Hi Davide,
Davide DelVento via slurm-users slurm-users@lists.schedmd.com writes:
In the institution where I work, so far we have managed to live without mandatory wallclock limits (a policy decided well before I joined the organization), and that has been possible because the cluster was not very much utilized.
Now that is changing, with more jobs being submitted and those being larger ones. As such I would like to introduce wallclock limits to allow slurm to be more efficient in scheduling jobs, including with backfill.
My concern is that this user base is not used to it and therefore I want to make it easier for them, and avoid common complaints. I anticipate one of them would be "my job was cancelled even though there were enough nodes idle and no other job in line after mine" (since the cluster utilization is increasing, but not yet always full like it has been at most other places I know).

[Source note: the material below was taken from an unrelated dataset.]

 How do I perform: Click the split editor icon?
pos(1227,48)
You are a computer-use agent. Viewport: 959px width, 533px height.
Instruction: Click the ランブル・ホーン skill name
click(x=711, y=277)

So my question is: is it possible to implement "soft" wallclock limits in slurm, namely ones which would not be enforced unless necessary to run more jobs? In other words, is it possible to change the pre-emptability of a job only after some time has passed? I can think of some ways to hack this functionality myself with some cron or at jobs, and that might be easy enough to do, but I am not sure I can make it robust enough to cover all situations, so I'm looking for something either slurm-native or (if external solution) field-tested by someone else already, so that at least the worst kinks have been already ironed out.
Thanks in advance for any suggestions you may provide!
We just have a default wallclock limit of 14 days, but we also have QOS with shorter wallclock limits but with higher priorities, albeit with for fewer jobs and resources:
$ sqos Name Priority MaxWall MaxJobs MaxSubmit MaxTRESPU ---------- ---------- ----------- ------- --------- -------------------- hiprio 100000 03:00:00 50 100 cpu=128,gres/gpu=4 prio 1000 3-00:00:00 500 1000 cpu=256,gres/gpu=8 standard 0 14-00:00:00 2000 10000 cpu=768,gres/gpu=16
We also have a page of documentation which explains how users can profit from backfill. Thus users have a certain incentive to specify a shorter wallclock limit, if they can.
'sqos' is just an alias for
sacctmgr show qos format=name,priority,maxwall,maxjobs,maxsubmitjobs,maxtrespu%20
Cheers,
Loris